Emerald Waterways is a relatively new river cruise line but its growth has been meteoric, expanding from one ship cruising the Rhine and Danube in 2014 to seven vessels that also cruise the Rhône in France and the Douro in Portugal. This summer it will grow again as the new Emerald Harmony enters service with one-week cruises on the Mekong River in Vietnam and Cambodia.
It’s a really exciting itinerary, visiting local markets, riding on tuk-tuks and being blessed by Buddhist monks. The cruises, between Ho Chi Minh City and Siem Reap, are available either with extra time in both cities with excursions to the temples of Angkor Wat and the Củ Chi Tunnels where Viet Cong fighters lived during the Vietnam War, or longer tours of Vietnam that visit Hanoi, Hue and Hoi An. Most Mekong cruises have been snapped up for this year but 2020 and 2021 dates are already on sale. You’ll find more about them elsewhere in this issue of Blue Horizons.
^ Veliko Tarnavo
But back to the Lower Danube. From Rousse, we went to Veliko Tarnavo, the capital of Bulgaria before the Ottomans invaded in the 1300s. They stayed almost 500 years, spreading their empire across the Balkans before being defeated at the gates of Vienna in 1683.
During their tenure, the Turks turned churches into mosques, destroyed castles and palaces, and generally made themselves very unpopular but one good thing did come out of their occupation, according to Inga, our guide in Croatia. When they fled, they left their coffee behind. And so the coffee-house culture in what was to became the Austro- Hungarian empire was born.
From Vukovar, we went to Osijek, a city famous locally for opening the first brewery in Croatia after the Ottomans were kicked out in the late 1600s and a large fort built by the Austrian Empire to make sure they didn’t return.
^ Osijek, Croatia
The tour was good but the best bit was yet to come - a home-hosted lunch in the nearby village of Aljimas.

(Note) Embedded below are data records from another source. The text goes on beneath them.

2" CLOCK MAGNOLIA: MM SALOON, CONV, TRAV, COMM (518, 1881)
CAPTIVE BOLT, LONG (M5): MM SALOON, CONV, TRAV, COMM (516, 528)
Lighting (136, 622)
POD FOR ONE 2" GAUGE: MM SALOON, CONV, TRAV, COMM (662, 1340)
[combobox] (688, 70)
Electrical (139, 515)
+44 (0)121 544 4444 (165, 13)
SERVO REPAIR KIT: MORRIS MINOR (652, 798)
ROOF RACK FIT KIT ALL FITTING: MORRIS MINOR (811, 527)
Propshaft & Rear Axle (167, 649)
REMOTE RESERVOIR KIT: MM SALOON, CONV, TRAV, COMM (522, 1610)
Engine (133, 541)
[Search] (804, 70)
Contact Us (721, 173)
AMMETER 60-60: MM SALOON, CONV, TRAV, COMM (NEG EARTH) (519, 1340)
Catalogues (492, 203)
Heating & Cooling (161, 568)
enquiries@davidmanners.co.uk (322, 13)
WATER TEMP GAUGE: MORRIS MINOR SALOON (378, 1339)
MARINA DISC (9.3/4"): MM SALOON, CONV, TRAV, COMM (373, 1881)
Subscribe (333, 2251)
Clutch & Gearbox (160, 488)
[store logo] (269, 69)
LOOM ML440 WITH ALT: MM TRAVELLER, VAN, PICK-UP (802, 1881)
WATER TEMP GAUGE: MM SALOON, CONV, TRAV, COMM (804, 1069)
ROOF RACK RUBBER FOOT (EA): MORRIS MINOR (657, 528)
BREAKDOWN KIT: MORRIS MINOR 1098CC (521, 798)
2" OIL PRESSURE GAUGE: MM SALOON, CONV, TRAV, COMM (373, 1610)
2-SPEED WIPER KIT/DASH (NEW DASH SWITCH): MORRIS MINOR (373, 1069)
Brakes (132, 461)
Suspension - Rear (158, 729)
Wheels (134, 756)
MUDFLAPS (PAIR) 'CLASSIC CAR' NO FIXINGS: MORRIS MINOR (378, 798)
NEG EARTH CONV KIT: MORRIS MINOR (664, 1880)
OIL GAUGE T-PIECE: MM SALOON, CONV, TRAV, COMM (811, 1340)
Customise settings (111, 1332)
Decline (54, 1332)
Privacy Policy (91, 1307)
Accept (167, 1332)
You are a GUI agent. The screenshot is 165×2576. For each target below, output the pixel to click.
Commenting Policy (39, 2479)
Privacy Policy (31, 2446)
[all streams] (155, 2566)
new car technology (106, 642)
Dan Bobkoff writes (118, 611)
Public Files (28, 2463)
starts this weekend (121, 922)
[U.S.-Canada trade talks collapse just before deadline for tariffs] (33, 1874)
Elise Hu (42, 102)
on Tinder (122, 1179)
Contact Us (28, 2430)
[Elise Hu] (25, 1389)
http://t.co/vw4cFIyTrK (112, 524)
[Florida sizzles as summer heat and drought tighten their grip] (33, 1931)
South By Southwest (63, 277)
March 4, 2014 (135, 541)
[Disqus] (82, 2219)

Which is how I ended up tucking into Croatian fasirke, a kind of meat pattie served with rice, and proja, a muffinlike dessert made with cornflower, pears and apricots, with bed-and-breakfast owner Branka, who talked frankly about life in Croatia now and during the war with Serbia as Yugoslavia collapsed.
It was all so interesting that I quite forgot to stop eating. At least that’s my excuse for having that third fasirke!